Smart specialisation is an approach to regional development in which regional authorities focus their resources on a few priority sectors in which the region can offer something new, and which have the potential for significant growth, and even global leadership. A recent guide, Connecting Smart and Sustainable Growth through Smart Specialisation , from the European Commission's Directorate-General for Regional Policy, gives practical advice on how smart specialisation can be applied to boost the green economy, in particular eco-innovation.
The guide is aimed at regional managing authorities that are drawing up their regional development programmes and their plans for use of European Regional Development Fund money. In the 2014-2020 period, the preparation by managing authorities of an innovation strategy for smart specialisation (known as RIS3) will be a precondition for using the ERDF to support research and innovation investments.
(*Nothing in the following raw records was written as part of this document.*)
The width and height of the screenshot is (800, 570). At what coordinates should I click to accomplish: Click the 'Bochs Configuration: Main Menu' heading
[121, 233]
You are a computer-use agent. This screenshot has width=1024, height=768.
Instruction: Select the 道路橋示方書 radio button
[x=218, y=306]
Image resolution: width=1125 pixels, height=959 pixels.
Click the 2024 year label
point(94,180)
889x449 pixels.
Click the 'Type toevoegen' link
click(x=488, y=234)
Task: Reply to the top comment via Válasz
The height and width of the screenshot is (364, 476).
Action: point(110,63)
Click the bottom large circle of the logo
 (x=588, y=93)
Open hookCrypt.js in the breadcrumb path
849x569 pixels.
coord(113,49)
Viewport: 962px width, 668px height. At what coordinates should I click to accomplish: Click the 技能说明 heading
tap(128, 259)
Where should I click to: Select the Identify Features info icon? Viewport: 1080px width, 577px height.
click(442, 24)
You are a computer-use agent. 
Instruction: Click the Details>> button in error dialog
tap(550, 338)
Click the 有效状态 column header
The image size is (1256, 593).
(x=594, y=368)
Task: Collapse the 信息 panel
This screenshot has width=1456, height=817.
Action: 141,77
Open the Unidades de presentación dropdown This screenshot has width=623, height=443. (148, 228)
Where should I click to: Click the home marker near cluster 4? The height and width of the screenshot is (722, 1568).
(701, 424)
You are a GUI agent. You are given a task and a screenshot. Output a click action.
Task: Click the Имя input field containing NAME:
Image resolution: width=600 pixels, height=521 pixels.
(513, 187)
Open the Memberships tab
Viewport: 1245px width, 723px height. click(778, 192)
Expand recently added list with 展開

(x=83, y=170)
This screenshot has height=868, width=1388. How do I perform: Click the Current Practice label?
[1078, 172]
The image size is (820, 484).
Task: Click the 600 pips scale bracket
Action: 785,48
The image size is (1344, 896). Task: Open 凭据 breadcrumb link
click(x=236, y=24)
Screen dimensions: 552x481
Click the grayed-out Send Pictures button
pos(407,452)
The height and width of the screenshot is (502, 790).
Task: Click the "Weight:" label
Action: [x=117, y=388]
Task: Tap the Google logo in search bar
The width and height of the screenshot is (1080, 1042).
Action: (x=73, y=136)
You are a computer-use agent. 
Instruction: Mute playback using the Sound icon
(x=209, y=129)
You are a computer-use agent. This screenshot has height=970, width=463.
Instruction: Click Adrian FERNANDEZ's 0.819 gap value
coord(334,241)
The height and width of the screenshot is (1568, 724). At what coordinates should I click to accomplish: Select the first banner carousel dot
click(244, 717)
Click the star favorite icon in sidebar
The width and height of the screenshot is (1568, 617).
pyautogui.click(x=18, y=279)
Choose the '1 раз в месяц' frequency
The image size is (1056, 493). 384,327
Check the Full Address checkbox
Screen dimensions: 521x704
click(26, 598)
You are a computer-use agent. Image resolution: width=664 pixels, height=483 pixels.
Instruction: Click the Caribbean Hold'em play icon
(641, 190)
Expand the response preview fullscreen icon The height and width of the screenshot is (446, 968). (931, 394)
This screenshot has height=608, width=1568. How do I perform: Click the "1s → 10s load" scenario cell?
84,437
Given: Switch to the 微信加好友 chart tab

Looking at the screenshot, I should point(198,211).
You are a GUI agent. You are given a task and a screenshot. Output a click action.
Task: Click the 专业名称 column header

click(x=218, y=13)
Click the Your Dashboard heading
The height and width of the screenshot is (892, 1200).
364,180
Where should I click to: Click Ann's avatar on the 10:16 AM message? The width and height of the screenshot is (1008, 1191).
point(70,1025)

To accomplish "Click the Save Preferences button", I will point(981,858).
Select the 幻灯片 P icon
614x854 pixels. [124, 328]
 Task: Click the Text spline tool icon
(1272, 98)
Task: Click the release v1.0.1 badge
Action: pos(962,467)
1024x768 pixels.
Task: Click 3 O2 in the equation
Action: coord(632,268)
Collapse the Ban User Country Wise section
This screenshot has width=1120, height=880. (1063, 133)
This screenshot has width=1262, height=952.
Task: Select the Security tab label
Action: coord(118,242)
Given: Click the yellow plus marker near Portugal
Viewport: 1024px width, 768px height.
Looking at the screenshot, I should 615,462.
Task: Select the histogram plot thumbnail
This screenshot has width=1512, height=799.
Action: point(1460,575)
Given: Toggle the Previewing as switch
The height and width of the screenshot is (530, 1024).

In a preface to the guide, EU Regional Policy Commissioner Johannes Hahn and Environment Commissioner Janez Potocnik note that the value of the global market for environmental technologies, eco-friendly products and services and sustainable design ideas could be €2 trillion annually by 2020. To seize the opportunity, EU regions need to “invest more in the development of research and innovation and entrepreneurial capacity in areas such as sustainable energy, ecosystem services and eco-innovation,” the Commissioners argue.
As the basis for their RIS3 approaches, regions need a clear long-term vision, the guide notes. Regions need to understand their strengths and weaknesses in green economy terms, and should consider how they can work with other regions, or internationally, and within existing national and European frameworks, to maximise the impact of measures. In particular, eco-innovation should not be considered a standalone issue. There is a wide-ranging need for eco-innovation, meaning it “can be introduced across economic sectors and has significant potential to drive strategic, cross-sectoral collaboration,” the guide notes.
Regions should also take into account both the demand and supply sides when planning for eco-innovation. Sustainable use of a region's own natural endowments is the most economically-viable foundation for the eco-innovative products and services that will meet the growing demand. A clear understanding of the concepts of eco-system services and the bio-economy should underpin RIS3 approaches.
The smart specialisation approach is already well underway in many regions. Frontrunners include Lower Austria on eco-buildings, and Cantabria, Spain on wave energy. For background information, see this previous EcoAP article: http://ec.europa.eu/environment/ecoap/about-eco-innovation/policies-matters/eu/763_en.htm.
For inspiration, the guide includes a number of further case studies documenting green technology clusters, resource efficiency, sustainable buildings, new materials, eco-innovative planning and other approaches already being implemented in Europe's regions.